Poco a poco, con el apoyo de su esposa y amigos, vendió sus negocios; más bien las mercancías que casi todas eran abarrotes, devolvió a sus propietarios varios locales y remató tres que había construido y eran de su propiedad. Devolvió también a las empresas cerveceras cuatro concesiones que operaba en la modalidad de venta de cerveza para llevar.

La víctima es real, en la actualidad tiene poco más de 50 años de edad, sus hijos ya son universitarios y él es taxista; pero ni el vehículo ni las placas son de él pues, según confiesa, “en Solidaridad y tal vez toda la Riviera Maya, no es bueno ser emprendedor y menos amasar una fortuna. Te conviertes en rehén de la delincuencia organizada”.

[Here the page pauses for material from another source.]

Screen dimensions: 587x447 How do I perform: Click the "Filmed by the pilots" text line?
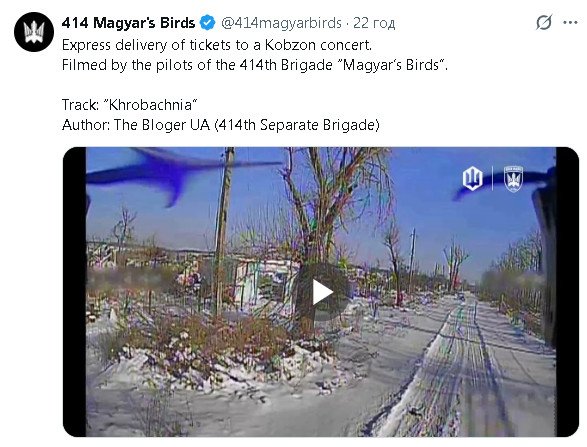(x=255, y=65)
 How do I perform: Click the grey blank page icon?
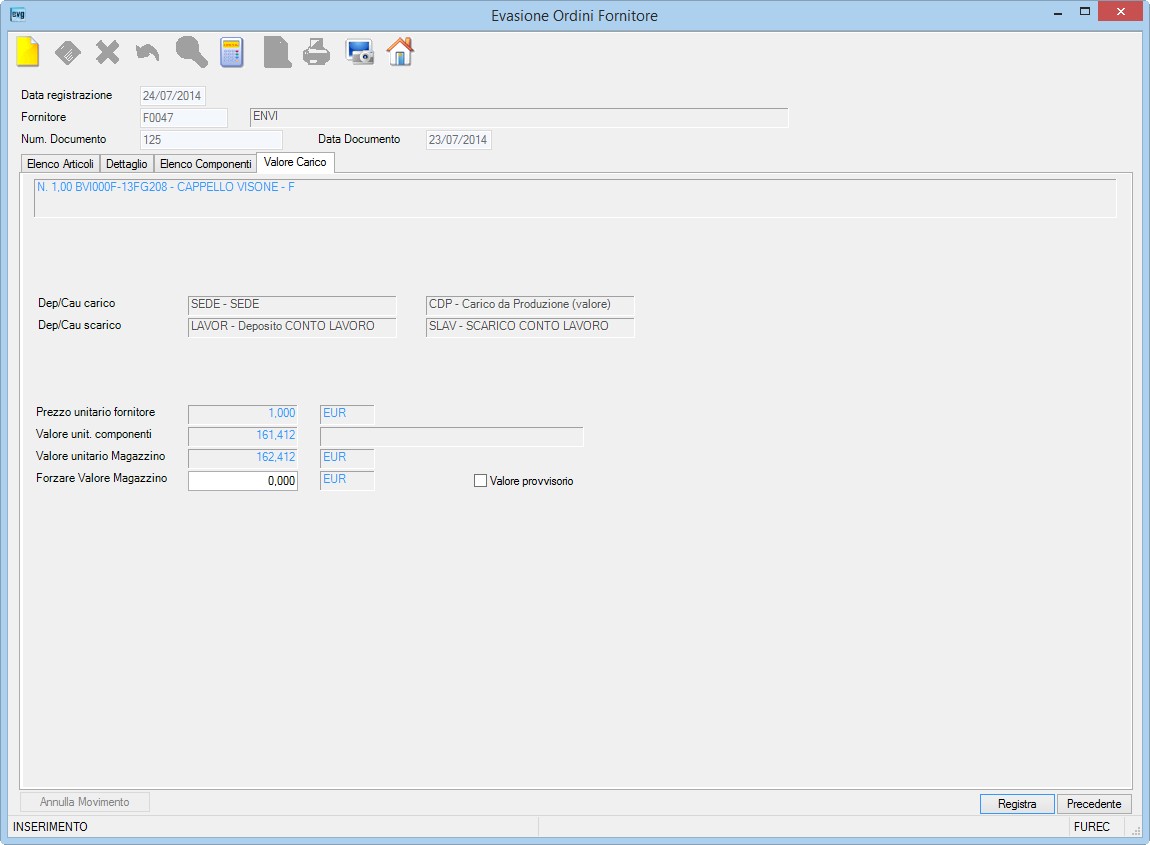(277, 53)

De vez en cuando las autoridades reconocen que en Playa del Carmen la extorsión hacia los particulares, principalmente empresarios, por parte de la delincuencia organizada, es un fenómeno común y difícil de combatir. Los empresarios en reuniones públicas le han pedido al gobierno, desde hace dos o tres administraciones, que impida la continuidad de esa práctica; las agrupaciones que se encargan de la seguridad pública han realizado programas de combate a la delincuencia, pero los logros han sido insignificantes, casi nulos.

No es un secreto que, ocasionalmente, algunos particulares hayan perdido la vida ultimados por la delincuencia organizada. Las autoridades ministeriales inician las averiguaciones pero éstas se archivan, pues también algunos jefes policiales han sido amenazados de muerte.

El empresario al que nos referimos nació y vivió parte de su vida adulta en Chetumal, trabajó en varias empresas, siempre en la iniciativa privada; contrajo matrimonio y procreó con su pareja tres hijos pero, como en la capital del estado no prosperaba, decidió probar suerte en Playa del Carmen. Primero viajó solo y, luego de abrir un pequeño comercio, llevó a su familia. En verdad, según recuerda, prosperó más de lo esperado. En Playa del Carmen, quienes deciden mejorar económicamente a fuerza de trabajar, en el corto o mediano plazo lo logran.

Dejó a su esposa a cargo de la primera tienda de abarrotes, tipo minisúper, (sus hijos aún eran pequeños), y abrió otra similar; después una más y otra y otra hasta sumar once, Cuando llegó a ese número su esposa y él solo eran supervisores, empleaban a más de 40 personas y todo iba bien hasta que la delincuencia organizada llegó a ofrecerle protección. “Cuando me negué a pagar me golpearon dejándome casi muerto, o creyeron que ya estaba muerto. Me llevó varios meses recuperar la salud en los hospitales y mi casa”.

Pidió no mencionar en qué mes y año fue golpeado por los delincuentes, por temor a ser localizado de nuevo.

-No me pedían mucho, mil pesos cada semana al principio y luego 2 mil; después 3 mil pero mis negocios iban bien. Siempre pensé que no era bueno convertirme en víctima y rehén, pero me anticiparon que no denunciara y me recordaron que conocían a mi esposa y a mis hijos y que podían tener “un accidente”-recuerda.

Afirma que aún tiene miedo, pero ahora vive modestamente y espera ya no ser molestado por los delincuentes. Anda con mucho cuidado y a sus familiares les insiste que también se cuiden. “Playa del Carmen ya es una plaza de la delincuencia organizada y venta de drogas”.

Desde hace varios años, los medios de comunicación nacionales y extranjeros, algunos de ellos europeos, han dado cuenta de que Playa del Carmen padece dos de los grandes problemas de desestabilización social: el crimen organizado, junto con la ya “excesiva venta de drogas”, y la extorsión. Coinciden en que la delincuencia ha rebasado al gobierno.

Aunque suene a morbo, sería bueno saber cuántos empresarios han abandonado sus negocios por temor a la delincuencia organizada y hasta dónde ésta seguirá horadando la paz social de la hermosa Riviera Maya, un paraíso donde ya ocupa un lugar el Diablo.